- _Passage shown_:
---+---
Friday, March 29, 2019

Magic: The CONTINUING Hypocrisy

Ahh, a scene I remember far too damn well... Professional Magic: The Gathering...

No, I was never a professional player.  My one crowning "achievement" on the tables was a Top-8 at the Northern California State Championships when Sneak Attack was still legal in Standard and overrunning you with powerful green creatures was the main metagame...

But I also remember another thing about it:  Wizards of the Coast, long now a division of Hasbro, has been overly protective of compromising players (cheaters, abusive players, etc./so forth), going back to the very inception of said Pro Tour.  I remember the Internet discussions surrounding the Hovi/Mills debacle in one of the first official professional tournaments.

I remember trying to become a judge, and told my judging style to get players to stop cheating would actually kill competitive Magic in Milwaukee, WI.  I was actually told this by the head judge of a Pro Tour Qualifier I worked under -- and, no, I didn't trust the other players and was going to take it by the book.  That meant if a kid brought an illegal card to a Constructed tournament, he can learn his lesson by being DQ'd from said tournament.  And if the Head Judge has a problem with that, refund his entry fee for that tournament.

So that makes today's news rather disconcerting, and rather alarming.

If not the best Magic player this decade, he's in the top three or so, but Owen Turtenwald has been disqualified and removed from professional Magic's first $1,000,000 tournament by Wizards of the Coast.

It's why that you should start asking questions any millisecond now, up to and including the highest realms of whatever it's called these days -- I think it used to be the Department of Competitive Play or whatever it was.

Turtenwald, in 2011, did the unthinkable.  He won seven consecutive Grand Prix tournaments (kind of a semi-hybrid between a Pro Tour Qualifier (which it was, in essence) and an actual Pro Tour event) and was the Player of the Year.  He duplicated the award five years later.  He was a two-time US National Champion.

It is believed that Turtenwald, who makes hundreds of thousands a year, between sponsorships, Twitch streaming, and professional tournaments, was the biggest sexual harasser on the circuit, and had been for MANY MANY YEARS.
---+---
(Rows from a data collection)
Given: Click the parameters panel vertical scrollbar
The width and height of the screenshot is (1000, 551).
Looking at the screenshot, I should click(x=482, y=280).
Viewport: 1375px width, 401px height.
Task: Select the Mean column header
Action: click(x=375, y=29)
---+---
- _The tasks_:
1. Retype every row from the data collection, line for line.
2. Write what comes next in the Magic: The Gathering post, starting right after its final sentence.
The Magic: The Gathering post and the rows have no connection to each other.

- _Results for the exercise_:
1.
Given: Click the parameters panel vertical scrollbar
The width and height of the screenshot is (1000, 551).
Looking at the screenshot, I should click(x=482, y=280).
Viewport: 1375px width, 401px height.
Task: Select the Mean column header
Action: click(x=375, y=29)

2.
According to the Kotaku article on Wednesday's disqualification:
The only shred of evidence that fans had to go on for a reason behind Turtenwald’s removal from the event was a tweet from a Magic player named Mary Louke. “Very pleased with this news,” it read. “If you don’t know why… then you don’t know the best secret kept in Magic.”

Louke is one of three people who told Kotaku that Turtenwald has exhibited a pattern of predatory behavior toward female Magic players that spans several years. Screenshots shared with Kotaku showed that, Turtenwald continued pursuing these women sexually and romantically even after they stopped responding or turned him down.
Basically, it's the standard story -- I help you advance in the game, you give me sex.

Here's the problem, and why people need to be asking questions of just about everybody feasible:
  1. There was a late-2017 article at the Niche Gamer website called "Magic: The Manic Hypocrisy", and sexual harassment of female players was a common theme in the article.  The article has since been removed.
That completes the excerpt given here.